In an interview ahead of a huge sale of new Hirst works, Frank Dunphy, who handles the artist’s affairs, claims Hirst is the “biggest dollar earner in the history of art”, is worth “a billion” and has invested widely in property. In fact, he has so many properties he’s lost track of the number he owns.
The Hirst estate ranges between 30 and 40 properties, according to Dunphy, including a £3m country pile in Gloucester and a couple of Georgian houses in Mayfair.
If accurate, the sums would propel Hirst, 43, into the ranks of the richest 150 people in the country. He would be more than twice as wealthy as Sir Mick Jagger and Sir Elton John, and on a par with the Harry Potter writer JK Rowling.
Like the merit of Hirst’s art, the claims about his wealth divide observers. Simon Lee, one of London’s top dealers who represents the American pop artist Cindy Sherman, said: “I’m sure he is worth a billion.” His gives the figure credence based on Hirst’s cult status.
“It’s like Jackie O and Andy Warhol combined,” said Lee.
Angus Maguire, art adviser at Bloomsbury Auctions, said: “If Hirst is worth a billion now, it’s fair to say that he’s going to be worth far more over the course of his career, not to mention the kind of value his work is going to have after his lifetime.”
However, one sceptic said: “Damien’s greatest work of art is rapidly becoming his bank balance. There’s a whiff of pickled shark about it.”
The 2008 Sunday Times Rich List calculated Hirst’s fortune at £200m. Researchers could find only modest value in his company, Murderme, which had assets of just £12.4m in 2004-5.
The main basis of his wealth was his large art collection, which was valued at £100m.
What Hirst’s art is worth – and who owns it – is a moot point, even between him and Dunphy. Last year the Hirst sales machine put a price tag of £50m on a diamond encrusted skull he sold to an investment group. However, last week Hirst said he had retained ownership of a third of the skull.
Confusingly, Dunphy, who began his career as an accountant for circus clowns, said Hirst still owns two-thirds of the skull and that it is now worth £150m. Doubters might argue that anyone smart enough to create a skull that valuable ought to know who owns it.

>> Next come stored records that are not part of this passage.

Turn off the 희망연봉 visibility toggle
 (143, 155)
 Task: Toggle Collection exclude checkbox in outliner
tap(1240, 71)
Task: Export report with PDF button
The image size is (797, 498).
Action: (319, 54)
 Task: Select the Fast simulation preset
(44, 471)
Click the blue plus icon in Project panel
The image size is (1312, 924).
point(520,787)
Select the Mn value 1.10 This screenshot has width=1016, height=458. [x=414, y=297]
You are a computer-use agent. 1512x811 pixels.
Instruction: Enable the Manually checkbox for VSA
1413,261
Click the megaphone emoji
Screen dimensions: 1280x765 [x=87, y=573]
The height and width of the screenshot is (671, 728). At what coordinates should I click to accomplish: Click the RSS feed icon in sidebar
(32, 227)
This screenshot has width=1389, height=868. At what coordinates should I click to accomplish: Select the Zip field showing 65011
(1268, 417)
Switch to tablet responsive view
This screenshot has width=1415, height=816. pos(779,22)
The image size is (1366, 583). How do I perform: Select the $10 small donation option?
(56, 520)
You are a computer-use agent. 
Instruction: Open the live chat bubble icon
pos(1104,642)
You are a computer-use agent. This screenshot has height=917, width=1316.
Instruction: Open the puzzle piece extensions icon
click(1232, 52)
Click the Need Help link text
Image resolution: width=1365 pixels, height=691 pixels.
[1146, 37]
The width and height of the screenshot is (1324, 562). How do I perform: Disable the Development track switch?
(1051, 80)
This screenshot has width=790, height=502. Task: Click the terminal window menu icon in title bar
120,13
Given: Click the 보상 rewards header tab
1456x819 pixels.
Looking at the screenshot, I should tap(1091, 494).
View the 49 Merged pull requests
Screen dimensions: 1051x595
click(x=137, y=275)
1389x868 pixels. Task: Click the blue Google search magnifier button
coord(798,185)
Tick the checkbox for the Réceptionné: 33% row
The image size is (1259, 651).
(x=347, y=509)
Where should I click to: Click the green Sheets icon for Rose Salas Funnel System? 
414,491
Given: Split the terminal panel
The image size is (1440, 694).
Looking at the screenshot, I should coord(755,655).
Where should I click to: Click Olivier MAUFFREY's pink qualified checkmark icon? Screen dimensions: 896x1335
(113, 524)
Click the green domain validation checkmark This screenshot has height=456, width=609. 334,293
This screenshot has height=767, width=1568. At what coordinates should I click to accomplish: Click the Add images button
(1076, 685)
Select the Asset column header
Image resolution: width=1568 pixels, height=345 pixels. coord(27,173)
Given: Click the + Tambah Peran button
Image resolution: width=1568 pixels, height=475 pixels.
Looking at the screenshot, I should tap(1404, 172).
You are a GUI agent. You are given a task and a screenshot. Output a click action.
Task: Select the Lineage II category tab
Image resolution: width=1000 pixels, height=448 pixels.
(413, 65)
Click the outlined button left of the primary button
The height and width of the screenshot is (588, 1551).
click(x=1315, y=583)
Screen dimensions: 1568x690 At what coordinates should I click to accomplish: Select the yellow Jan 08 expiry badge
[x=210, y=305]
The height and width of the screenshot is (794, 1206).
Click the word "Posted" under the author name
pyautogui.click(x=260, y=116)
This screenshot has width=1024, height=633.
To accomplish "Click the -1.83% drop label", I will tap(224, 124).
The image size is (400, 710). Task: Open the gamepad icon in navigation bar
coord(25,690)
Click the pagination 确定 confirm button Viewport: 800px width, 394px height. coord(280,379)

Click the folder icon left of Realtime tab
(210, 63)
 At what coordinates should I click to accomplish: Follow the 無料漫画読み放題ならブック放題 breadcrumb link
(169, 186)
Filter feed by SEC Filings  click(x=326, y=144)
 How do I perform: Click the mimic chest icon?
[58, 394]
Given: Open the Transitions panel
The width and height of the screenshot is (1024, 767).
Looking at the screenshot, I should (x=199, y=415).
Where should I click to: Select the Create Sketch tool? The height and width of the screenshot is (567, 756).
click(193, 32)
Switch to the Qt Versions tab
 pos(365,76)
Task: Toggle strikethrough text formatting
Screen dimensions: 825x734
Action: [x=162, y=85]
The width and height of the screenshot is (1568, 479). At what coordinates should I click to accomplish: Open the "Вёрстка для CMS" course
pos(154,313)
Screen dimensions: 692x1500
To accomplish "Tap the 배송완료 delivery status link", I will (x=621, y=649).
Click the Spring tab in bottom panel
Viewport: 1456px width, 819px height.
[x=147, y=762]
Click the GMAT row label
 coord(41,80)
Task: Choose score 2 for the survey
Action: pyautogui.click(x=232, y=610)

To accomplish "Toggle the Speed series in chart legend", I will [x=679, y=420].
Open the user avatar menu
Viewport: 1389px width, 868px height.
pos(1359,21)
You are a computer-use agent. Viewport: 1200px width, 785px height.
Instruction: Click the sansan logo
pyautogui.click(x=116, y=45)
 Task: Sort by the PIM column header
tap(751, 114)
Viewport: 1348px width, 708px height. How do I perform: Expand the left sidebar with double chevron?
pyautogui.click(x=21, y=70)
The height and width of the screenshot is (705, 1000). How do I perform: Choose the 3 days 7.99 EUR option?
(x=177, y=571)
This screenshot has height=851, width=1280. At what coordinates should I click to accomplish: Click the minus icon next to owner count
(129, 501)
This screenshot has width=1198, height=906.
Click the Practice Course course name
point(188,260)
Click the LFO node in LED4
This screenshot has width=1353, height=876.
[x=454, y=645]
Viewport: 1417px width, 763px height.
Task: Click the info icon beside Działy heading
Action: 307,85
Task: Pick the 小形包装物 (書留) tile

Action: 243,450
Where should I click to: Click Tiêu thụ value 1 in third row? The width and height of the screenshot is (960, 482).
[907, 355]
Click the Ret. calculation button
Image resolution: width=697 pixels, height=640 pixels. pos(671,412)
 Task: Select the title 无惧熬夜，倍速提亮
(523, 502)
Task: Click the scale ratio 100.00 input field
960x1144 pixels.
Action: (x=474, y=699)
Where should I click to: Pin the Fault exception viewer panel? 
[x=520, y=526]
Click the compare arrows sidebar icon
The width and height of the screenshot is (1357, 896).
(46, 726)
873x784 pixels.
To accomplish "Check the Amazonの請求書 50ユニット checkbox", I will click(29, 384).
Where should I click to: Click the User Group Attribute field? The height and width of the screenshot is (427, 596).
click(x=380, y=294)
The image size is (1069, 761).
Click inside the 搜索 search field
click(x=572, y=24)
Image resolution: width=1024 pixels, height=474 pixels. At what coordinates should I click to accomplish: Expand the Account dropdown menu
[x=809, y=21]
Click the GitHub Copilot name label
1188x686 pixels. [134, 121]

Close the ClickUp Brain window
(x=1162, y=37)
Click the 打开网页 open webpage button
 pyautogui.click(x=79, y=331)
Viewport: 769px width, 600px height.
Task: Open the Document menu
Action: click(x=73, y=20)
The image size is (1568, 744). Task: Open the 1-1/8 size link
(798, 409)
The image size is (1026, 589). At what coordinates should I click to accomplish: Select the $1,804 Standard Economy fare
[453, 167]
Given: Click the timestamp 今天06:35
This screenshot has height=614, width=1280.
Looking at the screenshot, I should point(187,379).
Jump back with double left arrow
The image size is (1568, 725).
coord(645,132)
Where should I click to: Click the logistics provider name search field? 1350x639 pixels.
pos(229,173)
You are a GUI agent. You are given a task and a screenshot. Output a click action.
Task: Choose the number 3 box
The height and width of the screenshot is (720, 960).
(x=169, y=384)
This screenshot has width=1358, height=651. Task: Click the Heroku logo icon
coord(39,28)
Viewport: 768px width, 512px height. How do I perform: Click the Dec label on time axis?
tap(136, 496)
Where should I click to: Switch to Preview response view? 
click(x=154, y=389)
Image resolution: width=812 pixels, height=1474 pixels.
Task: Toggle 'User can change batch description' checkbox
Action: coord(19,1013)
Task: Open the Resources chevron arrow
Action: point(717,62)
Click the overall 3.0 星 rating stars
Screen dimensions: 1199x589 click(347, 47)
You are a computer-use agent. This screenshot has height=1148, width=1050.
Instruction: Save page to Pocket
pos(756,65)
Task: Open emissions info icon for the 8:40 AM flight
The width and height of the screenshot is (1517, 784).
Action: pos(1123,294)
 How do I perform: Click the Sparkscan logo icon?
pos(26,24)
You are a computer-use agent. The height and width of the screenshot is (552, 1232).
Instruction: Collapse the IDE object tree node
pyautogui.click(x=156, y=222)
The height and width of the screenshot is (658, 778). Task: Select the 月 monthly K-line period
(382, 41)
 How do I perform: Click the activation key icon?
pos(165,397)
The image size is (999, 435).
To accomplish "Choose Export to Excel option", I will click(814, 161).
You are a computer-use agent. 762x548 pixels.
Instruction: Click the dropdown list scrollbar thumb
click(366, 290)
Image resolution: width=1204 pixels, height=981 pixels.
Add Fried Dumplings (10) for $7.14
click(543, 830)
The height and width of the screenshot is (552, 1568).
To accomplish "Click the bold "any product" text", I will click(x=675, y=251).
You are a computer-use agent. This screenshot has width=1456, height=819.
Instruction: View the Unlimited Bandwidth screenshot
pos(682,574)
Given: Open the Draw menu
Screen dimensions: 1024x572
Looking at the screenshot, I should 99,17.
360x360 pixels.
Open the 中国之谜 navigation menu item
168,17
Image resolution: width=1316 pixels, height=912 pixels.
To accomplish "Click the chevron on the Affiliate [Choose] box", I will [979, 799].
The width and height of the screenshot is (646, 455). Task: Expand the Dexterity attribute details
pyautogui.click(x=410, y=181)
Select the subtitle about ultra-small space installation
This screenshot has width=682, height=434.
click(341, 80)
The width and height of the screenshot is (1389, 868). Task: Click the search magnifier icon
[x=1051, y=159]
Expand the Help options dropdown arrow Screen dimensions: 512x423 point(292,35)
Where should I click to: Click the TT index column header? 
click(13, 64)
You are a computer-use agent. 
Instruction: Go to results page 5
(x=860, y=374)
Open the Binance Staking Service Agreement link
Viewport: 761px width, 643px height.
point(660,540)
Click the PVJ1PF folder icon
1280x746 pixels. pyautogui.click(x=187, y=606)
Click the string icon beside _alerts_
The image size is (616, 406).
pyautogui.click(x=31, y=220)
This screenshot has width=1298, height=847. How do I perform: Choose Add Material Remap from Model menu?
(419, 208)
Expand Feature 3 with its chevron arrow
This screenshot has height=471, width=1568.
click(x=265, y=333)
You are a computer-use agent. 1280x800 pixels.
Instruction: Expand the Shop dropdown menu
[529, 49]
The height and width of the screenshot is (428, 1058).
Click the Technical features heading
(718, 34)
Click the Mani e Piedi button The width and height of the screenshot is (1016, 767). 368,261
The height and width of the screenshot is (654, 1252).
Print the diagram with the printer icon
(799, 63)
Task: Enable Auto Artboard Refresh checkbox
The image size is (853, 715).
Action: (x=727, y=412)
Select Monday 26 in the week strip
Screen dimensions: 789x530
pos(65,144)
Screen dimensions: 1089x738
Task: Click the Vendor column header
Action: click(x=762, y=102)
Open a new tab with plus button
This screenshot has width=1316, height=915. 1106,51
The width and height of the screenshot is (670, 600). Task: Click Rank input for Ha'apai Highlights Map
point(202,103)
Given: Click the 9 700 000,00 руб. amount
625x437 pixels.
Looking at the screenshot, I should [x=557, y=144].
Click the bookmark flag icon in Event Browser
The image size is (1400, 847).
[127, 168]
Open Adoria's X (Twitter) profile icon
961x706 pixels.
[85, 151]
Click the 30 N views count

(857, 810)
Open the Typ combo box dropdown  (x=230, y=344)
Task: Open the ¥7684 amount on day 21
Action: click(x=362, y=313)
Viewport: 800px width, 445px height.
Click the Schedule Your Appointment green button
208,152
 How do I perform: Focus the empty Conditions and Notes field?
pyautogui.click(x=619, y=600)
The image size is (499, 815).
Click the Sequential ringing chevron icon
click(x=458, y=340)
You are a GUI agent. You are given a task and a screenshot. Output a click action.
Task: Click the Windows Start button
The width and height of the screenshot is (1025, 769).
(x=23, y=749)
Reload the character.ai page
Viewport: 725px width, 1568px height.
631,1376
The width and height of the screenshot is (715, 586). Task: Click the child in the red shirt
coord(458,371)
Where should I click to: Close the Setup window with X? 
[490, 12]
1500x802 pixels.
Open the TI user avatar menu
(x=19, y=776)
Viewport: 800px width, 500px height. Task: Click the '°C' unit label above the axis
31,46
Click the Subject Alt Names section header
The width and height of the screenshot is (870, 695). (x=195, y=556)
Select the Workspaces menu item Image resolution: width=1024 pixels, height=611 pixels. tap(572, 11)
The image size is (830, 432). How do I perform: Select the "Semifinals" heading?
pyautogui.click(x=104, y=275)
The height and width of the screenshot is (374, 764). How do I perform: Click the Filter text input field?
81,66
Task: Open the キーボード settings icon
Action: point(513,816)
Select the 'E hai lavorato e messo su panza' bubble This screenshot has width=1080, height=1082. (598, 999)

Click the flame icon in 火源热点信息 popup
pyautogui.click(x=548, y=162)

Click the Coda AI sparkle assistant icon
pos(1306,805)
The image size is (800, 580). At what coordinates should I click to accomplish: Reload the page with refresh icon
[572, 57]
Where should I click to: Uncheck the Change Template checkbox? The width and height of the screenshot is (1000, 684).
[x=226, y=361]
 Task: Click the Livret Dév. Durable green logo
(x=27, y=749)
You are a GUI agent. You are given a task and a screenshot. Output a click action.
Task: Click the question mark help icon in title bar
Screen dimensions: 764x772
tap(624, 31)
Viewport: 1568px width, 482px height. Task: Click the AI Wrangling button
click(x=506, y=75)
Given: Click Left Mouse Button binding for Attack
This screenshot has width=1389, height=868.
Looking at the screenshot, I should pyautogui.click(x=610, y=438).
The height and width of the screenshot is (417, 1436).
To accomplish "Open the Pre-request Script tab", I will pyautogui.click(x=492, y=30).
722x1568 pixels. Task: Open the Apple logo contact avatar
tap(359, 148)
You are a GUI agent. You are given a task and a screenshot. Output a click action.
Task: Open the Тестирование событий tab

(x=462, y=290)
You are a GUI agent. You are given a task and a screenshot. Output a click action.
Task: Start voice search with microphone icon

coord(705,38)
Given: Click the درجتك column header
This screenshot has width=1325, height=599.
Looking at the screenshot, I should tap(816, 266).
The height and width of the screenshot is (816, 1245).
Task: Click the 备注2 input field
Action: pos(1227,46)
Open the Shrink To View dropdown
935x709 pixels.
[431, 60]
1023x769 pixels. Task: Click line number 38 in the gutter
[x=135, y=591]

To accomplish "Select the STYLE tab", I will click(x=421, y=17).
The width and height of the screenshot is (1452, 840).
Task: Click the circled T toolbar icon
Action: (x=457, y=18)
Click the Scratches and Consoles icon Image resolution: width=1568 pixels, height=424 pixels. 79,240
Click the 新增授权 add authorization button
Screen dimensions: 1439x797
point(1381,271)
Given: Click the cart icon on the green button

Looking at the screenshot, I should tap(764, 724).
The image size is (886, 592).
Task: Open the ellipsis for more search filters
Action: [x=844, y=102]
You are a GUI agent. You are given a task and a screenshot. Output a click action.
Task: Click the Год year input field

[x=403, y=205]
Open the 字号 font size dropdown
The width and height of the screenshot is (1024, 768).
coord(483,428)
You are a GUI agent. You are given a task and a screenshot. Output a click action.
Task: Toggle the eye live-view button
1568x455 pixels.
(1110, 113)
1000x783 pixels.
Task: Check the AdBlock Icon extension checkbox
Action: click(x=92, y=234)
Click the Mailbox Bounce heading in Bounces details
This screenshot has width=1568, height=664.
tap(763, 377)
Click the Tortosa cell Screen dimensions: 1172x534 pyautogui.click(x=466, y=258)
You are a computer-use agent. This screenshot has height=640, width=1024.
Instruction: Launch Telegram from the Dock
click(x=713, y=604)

Hirst is putting 223 new works up for sale at Sotheby’s in London later this month. New works are usually sold through dealers, who take a commission. By selling at auction he is hoping to make more for himself.
One of the lots is a charolais bull pickled in a golden glass case; its estimate is £8m-£12m. In total, the sale could realise £60m or more.
Richard Wentworth, the sculptor who taught Hirst in the early 1990s at Goldsmith’s College, south London, said: “The art world’s a marketplace, the world is a dosh pit and we’re all in it. We’re coming to the end of a stage in western civilisation of vulgar, vulgar, vulgar. With this sale, Damien has just added one more thing, PS, vulgar!”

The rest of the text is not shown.